GOAL: In the stretch of the listing from the line containing "You are a GUI" through the end of the listing, substitute "sponsored post" for "advertisement" and reproduce those lines with nothing else changed. Omit the pictures from your answer.

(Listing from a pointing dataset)
· · ·

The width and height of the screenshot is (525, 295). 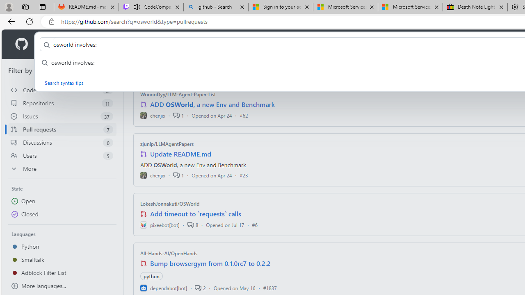 I want to click on 'Mute tab', so click(x=137, y=7).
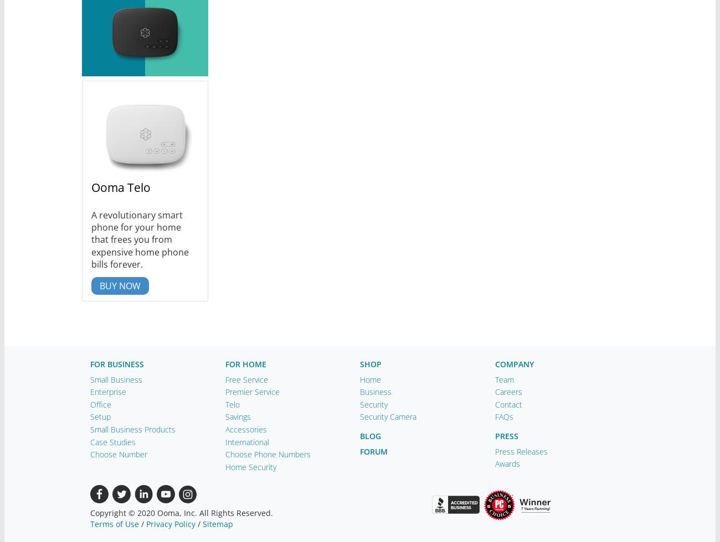  I want to click on 'Careers', so click(507, 392).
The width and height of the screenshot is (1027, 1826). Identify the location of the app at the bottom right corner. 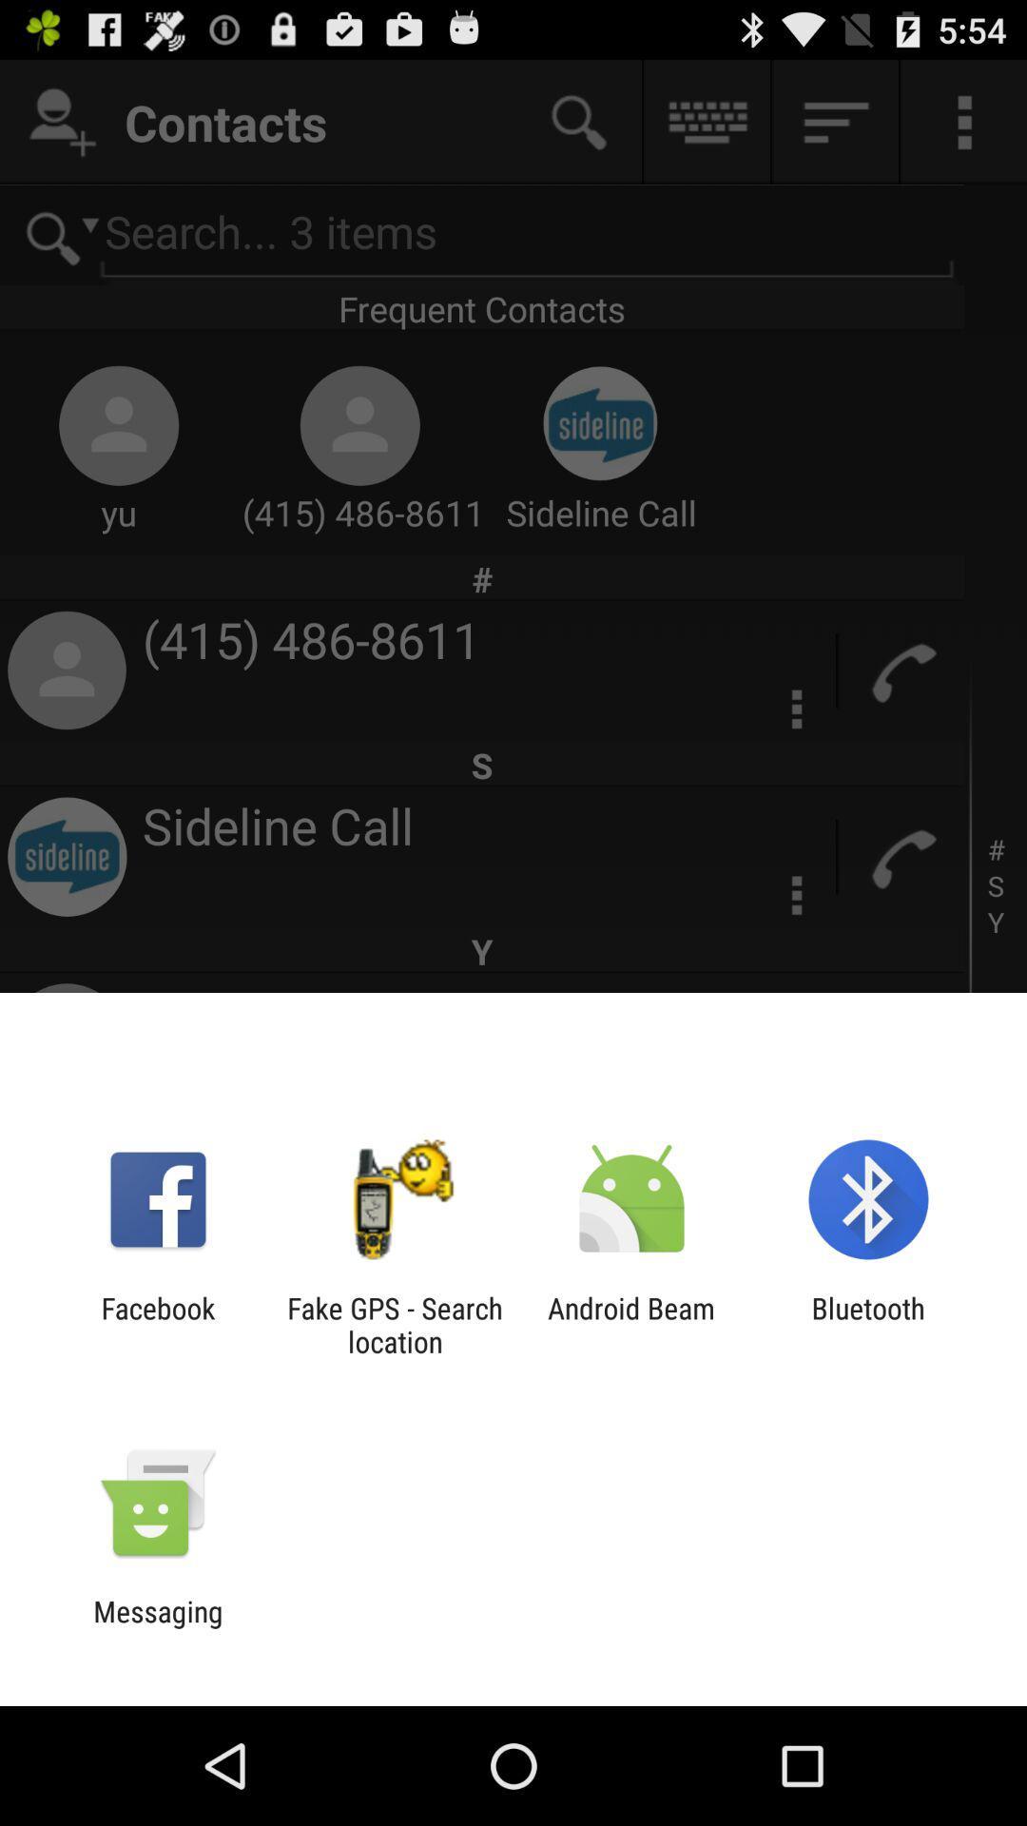
(868, 1324).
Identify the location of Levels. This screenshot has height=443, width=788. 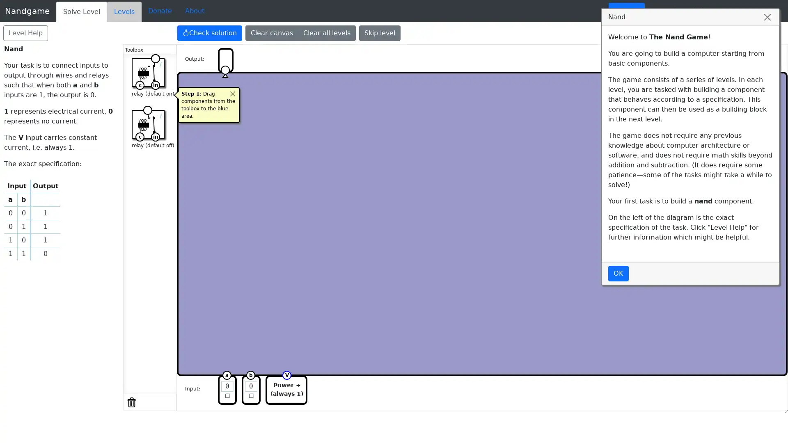
(124, 12).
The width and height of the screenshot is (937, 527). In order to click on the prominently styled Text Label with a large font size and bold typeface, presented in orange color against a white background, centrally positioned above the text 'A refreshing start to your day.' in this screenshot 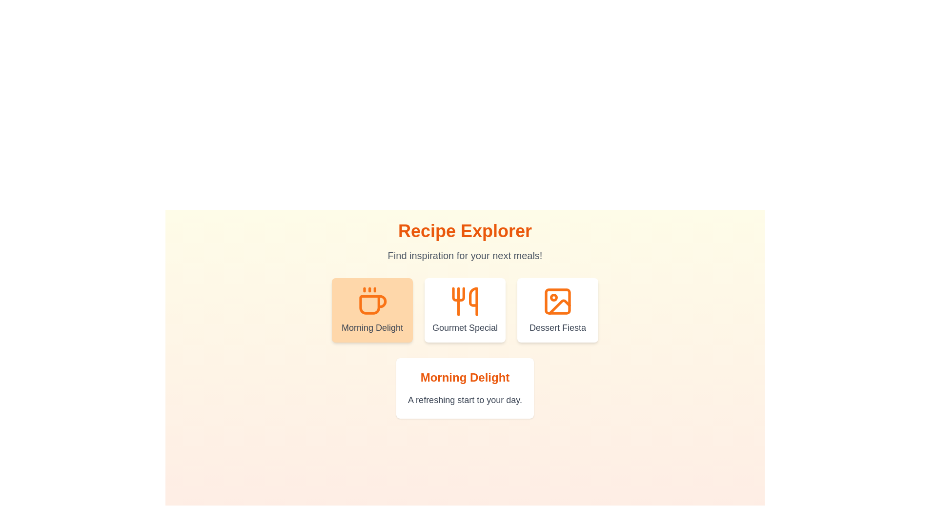, I will do `click(465, 377)`.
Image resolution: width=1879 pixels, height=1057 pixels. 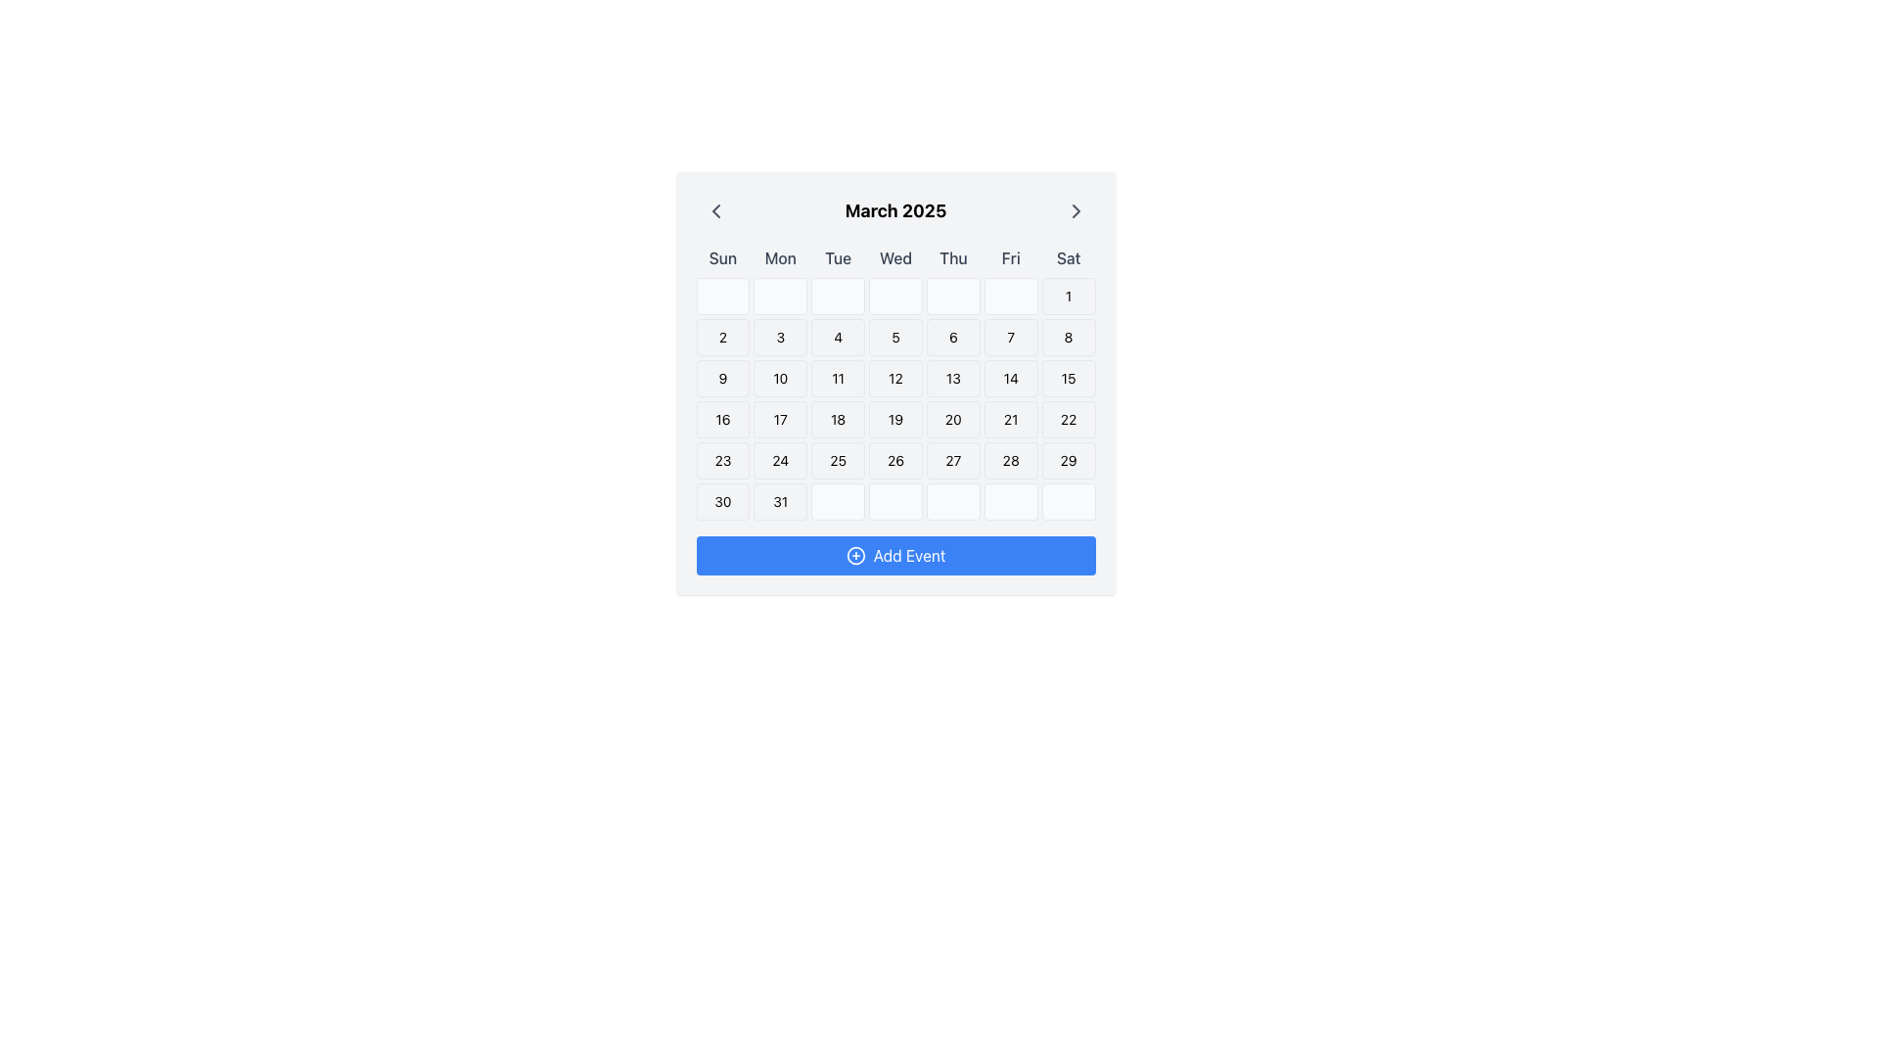 What do you see at coordinates (1075, 211) in the screenshot?
I see `the next navigation button icon located at the top-right corner of the calendar interface, adjacent to the 'March 2025' label` at bounding box center [1075, 211].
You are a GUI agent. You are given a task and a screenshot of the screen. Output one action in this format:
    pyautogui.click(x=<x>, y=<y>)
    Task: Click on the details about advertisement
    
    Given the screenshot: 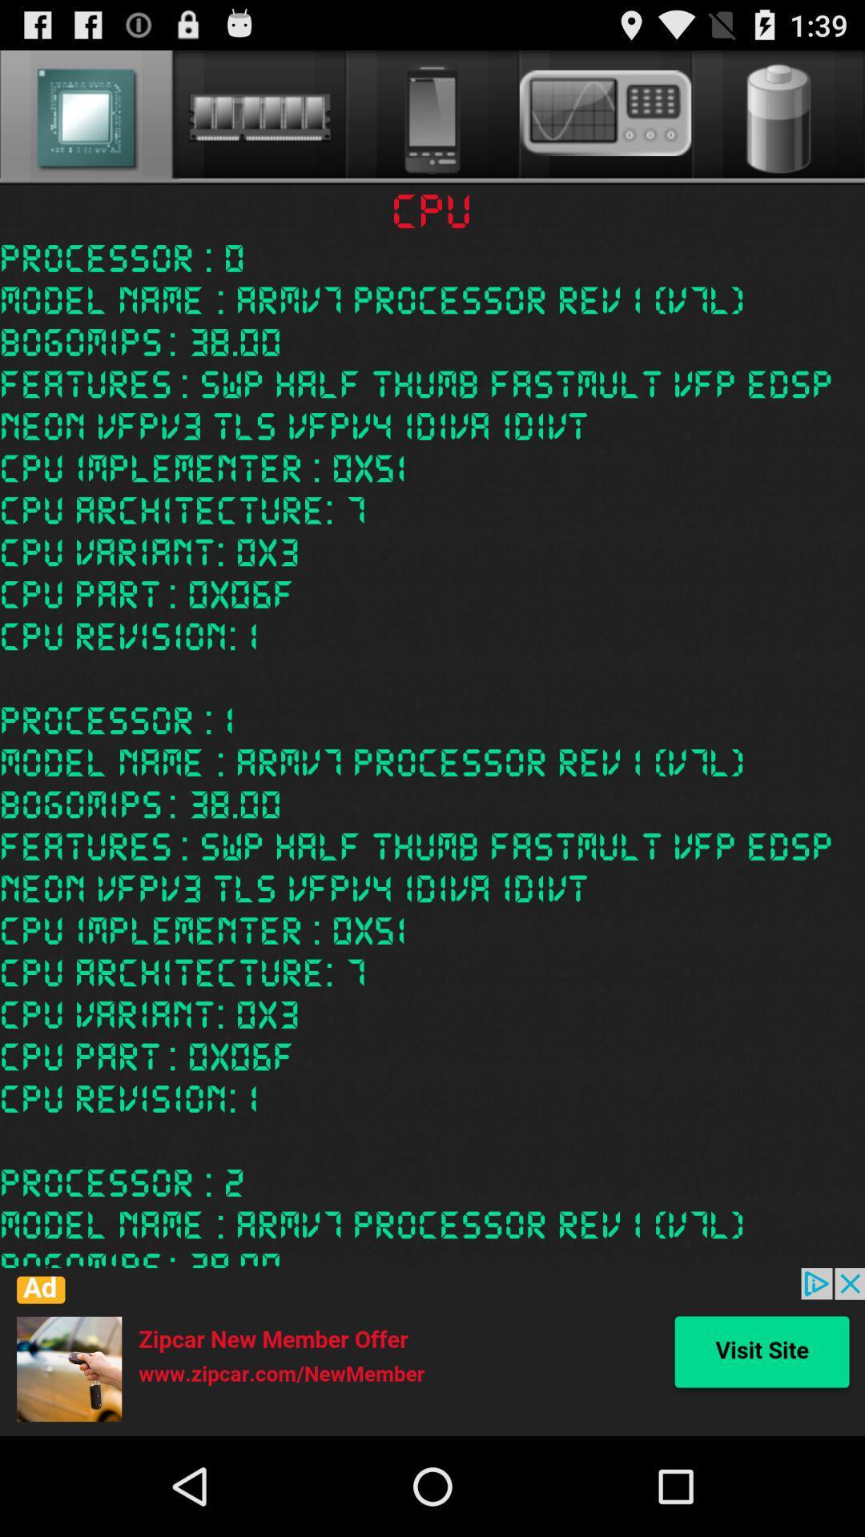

· · ·

SOLUTION FOR THIS EXERCISE:
You are a GUI agent. You are given a task and a screenshot of the screen. Output one action in this format:
    pyautogui.click(x=<x>, y=<y>)
    Task: Click on the details about sponsored post
    
    Given the screenshot: 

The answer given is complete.